Wrong question! And if you ask the wrong question you will always get the wrong answer.
The first question should be:
Do you know what a plan is?A plan is....
A plan is a story.
And my mother, a former English teacher, will gladly tell you that a story must address
The order can vary. Some stories will put more emphasis on Why or How. But a complete story, a complete plan, must hit all five "W"s and the lonely "H".
I was involved in an equipment installation in an industrial plant during a long weekend. I think it was Thanksgiving weekend.
The company brought in full crews of skilled trades on all three shifts and paid them double-time.
It occurred to me as I watched the train wreck unfold that my brothers and I had better planning when we executed "deer drives" than the best talent in this Fortune 500 company had for the four day weekend.
- Who is going to be standing and who is going to be driving?
- What is each person going to be doing? Which way are they going to be looking or moving?
- How are the drivers going to communicate?

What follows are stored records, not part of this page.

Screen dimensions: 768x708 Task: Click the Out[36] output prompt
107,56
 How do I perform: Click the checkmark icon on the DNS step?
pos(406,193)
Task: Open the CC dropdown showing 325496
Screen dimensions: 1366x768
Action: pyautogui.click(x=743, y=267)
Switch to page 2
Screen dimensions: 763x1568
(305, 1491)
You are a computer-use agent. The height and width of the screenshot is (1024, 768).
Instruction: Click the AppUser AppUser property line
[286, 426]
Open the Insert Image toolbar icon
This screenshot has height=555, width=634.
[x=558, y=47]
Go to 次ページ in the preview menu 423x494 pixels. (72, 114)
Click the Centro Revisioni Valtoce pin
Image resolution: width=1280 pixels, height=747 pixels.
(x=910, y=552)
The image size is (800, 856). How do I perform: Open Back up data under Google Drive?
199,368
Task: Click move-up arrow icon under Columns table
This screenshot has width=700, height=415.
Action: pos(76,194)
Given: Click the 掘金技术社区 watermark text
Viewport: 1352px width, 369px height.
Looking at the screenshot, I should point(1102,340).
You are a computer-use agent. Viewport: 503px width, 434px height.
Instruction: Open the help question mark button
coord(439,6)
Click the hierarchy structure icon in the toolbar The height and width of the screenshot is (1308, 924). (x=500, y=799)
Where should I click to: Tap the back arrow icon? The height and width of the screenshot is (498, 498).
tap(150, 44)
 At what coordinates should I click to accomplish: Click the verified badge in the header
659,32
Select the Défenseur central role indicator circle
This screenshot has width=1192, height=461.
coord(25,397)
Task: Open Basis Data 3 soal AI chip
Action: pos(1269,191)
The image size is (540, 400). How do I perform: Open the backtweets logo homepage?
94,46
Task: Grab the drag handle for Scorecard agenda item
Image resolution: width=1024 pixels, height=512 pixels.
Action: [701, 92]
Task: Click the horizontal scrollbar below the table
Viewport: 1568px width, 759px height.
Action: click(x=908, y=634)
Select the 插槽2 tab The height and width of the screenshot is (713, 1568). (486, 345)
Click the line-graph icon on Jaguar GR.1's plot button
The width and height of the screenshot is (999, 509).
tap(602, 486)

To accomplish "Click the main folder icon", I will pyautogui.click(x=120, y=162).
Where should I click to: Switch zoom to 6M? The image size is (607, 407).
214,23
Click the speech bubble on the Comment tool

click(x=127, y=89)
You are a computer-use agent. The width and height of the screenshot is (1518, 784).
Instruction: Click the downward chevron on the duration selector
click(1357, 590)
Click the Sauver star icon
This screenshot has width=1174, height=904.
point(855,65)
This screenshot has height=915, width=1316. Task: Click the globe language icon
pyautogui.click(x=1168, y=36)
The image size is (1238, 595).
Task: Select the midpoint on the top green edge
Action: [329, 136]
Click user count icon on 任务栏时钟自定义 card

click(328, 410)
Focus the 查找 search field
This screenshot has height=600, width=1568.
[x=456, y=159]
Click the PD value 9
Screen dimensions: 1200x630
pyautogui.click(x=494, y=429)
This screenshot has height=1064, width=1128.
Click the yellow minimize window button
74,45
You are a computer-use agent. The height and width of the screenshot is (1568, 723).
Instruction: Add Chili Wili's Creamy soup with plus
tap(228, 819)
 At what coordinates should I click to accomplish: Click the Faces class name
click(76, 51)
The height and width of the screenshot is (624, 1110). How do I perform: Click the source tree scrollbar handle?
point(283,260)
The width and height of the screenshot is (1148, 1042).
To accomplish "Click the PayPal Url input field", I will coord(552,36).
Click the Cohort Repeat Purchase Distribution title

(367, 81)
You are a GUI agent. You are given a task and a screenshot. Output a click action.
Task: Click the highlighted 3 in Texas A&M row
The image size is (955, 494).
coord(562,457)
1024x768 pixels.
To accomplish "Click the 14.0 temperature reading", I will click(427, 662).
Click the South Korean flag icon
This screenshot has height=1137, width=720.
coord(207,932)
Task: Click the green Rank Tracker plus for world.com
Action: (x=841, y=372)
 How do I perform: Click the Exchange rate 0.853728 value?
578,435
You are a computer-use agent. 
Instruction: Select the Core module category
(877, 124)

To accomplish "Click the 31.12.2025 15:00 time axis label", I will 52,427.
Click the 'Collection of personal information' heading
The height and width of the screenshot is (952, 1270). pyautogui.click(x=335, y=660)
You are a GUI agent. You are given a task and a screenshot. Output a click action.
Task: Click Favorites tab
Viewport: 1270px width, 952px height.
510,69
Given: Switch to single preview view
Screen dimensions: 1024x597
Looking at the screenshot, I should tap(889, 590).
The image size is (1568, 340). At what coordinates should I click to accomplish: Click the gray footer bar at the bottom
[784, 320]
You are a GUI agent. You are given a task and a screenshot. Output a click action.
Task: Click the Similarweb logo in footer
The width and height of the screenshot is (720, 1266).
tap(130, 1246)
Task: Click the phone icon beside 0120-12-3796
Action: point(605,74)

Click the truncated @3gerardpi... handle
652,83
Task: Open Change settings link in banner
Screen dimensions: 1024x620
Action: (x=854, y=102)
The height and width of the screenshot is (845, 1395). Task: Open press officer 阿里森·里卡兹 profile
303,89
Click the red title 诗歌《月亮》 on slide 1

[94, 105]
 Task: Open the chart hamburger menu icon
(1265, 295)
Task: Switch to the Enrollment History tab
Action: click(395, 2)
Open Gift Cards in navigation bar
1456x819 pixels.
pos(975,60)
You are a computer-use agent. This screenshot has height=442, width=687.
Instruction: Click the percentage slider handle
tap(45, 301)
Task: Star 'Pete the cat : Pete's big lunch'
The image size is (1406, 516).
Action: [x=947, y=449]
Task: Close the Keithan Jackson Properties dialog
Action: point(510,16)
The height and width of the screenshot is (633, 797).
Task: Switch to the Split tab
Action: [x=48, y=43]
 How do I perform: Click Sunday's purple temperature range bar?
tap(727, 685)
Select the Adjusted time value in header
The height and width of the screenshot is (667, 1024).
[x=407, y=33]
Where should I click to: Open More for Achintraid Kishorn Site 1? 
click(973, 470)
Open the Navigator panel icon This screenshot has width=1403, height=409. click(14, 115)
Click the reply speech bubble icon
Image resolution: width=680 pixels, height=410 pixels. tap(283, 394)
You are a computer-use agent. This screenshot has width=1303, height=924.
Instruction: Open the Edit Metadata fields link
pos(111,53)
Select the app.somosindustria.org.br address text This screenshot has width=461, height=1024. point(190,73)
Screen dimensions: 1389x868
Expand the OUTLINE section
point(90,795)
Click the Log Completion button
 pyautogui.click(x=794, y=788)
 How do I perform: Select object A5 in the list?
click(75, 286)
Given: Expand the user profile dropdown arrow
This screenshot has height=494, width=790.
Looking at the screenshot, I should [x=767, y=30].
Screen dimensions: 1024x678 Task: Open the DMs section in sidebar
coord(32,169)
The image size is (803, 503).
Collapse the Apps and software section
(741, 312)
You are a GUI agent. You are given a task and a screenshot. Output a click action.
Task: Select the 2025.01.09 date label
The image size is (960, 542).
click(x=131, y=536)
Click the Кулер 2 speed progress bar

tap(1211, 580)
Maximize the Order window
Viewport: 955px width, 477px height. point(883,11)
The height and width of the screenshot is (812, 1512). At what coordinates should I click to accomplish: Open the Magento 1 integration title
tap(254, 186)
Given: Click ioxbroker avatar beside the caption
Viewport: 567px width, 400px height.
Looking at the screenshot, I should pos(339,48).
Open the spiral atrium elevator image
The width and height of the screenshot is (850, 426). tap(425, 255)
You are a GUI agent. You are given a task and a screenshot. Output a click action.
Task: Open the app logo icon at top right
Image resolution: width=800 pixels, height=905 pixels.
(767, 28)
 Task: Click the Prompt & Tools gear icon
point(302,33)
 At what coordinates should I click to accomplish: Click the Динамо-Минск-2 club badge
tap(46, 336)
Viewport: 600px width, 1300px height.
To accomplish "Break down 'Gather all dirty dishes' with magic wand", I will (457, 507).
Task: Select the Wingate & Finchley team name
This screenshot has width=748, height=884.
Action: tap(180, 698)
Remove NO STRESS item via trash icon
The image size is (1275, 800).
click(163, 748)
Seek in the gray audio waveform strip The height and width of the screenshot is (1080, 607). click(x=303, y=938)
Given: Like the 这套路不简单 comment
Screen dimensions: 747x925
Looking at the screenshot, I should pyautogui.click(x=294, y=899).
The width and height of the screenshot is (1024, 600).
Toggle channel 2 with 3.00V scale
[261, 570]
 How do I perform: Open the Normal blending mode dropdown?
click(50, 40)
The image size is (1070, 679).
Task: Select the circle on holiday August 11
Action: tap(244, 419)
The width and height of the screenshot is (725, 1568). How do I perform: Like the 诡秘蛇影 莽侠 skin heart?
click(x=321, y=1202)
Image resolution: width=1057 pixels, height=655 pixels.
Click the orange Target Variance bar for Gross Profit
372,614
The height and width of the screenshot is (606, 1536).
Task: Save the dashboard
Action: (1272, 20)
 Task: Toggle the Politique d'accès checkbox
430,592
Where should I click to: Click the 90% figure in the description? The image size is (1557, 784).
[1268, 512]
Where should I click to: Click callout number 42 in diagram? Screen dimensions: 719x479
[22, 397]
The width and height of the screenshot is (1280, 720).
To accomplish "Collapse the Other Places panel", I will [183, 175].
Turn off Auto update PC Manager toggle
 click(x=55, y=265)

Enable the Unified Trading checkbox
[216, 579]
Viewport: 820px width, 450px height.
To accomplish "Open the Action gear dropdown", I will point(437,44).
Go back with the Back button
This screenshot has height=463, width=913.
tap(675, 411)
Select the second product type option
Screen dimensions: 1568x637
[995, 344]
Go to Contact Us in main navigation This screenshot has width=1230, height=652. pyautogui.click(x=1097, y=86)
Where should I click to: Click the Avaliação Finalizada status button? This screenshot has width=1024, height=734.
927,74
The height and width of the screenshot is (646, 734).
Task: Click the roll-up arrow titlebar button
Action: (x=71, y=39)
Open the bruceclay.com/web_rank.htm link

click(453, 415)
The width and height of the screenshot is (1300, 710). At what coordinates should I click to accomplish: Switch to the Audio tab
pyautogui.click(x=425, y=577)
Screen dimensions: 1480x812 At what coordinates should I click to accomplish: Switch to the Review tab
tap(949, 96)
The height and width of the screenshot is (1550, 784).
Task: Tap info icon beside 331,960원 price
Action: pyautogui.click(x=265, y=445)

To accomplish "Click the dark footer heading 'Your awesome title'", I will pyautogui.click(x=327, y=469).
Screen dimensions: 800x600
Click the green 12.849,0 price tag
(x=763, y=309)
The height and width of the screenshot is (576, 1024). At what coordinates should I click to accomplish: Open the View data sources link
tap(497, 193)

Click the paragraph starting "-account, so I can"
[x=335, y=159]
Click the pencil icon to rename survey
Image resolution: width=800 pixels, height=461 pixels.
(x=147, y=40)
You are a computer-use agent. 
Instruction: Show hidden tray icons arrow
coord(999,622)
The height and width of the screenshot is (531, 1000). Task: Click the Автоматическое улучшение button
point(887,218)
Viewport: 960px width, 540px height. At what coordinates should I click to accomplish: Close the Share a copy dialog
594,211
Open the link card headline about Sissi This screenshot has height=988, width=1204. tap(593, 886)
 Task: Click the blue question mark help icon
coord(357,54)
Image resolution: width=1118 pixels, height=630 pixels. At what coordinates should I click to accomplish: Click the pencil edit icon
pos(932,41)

How often will they zig-and-zag?
- Where will each person be at any given time?
- When will they start? When will they end? When will they communicate?
- Why are we doing things the way we are doing them? Is there a better way? Do we shoot at coyotes? Is it bucks-only? Are we putting meat in the freezer?
We did not consider it overkill. Every one of us was capable of heaving a one ounce chunk of lead at 1600 feet per second. Mistakes are expensive.
It took me a while to wrap my head around the fact that a handful of "rednecks" absolutely crushed a bunch of hot-shot corporate executives in planning. But it was a fact.
Back to equipment installations
The equipment installations became much more efficient over time, primarily due to better planning.
The single biggest gain came when each shift was assigned specific robots/equipment to program/prepare.
What had been happening was that each shift would come in and review the work done by the previous shift. Then they would delete the programming because it was not exactly they way they would have done it. They would download the programs they had saved on thumb-drives at the end of their shift the previous day.
At the daily meeting, the leaders would contend that they had no idea what the MFers on the other two shifts were doing because not a lick of work had been done in the previous sixteen hours.
This was particularly vexing to second and third shift. Upper management never showed up on second and third shift. The only message upper management heard was that second and third shift were not only drunk-and-disorderly but that they deleted the work done by the workers on first shift.
The post mortem of the weekend was ugly. Very, very ugly.
You cannot make this stuff up.
A good plan has clear assignments.
Deleting the work done by other shifts is industrial sabotage. It was done very casually before the leaders got religion about planning. It was perceived as "being fussy" which is generally a good thing. It was not perceived as throwing away $20,000 of labor and frittering away one of the few four day windows of opportunity.
Later installations required that each shift "lock out" the specific equipment they were responsible for. There was no way other shifts could mess with it.
Leadership's mentality had been that shifts that finished early could work on other shift's work.
Reality proved that there are many things that are worse than a work crew that gets done early.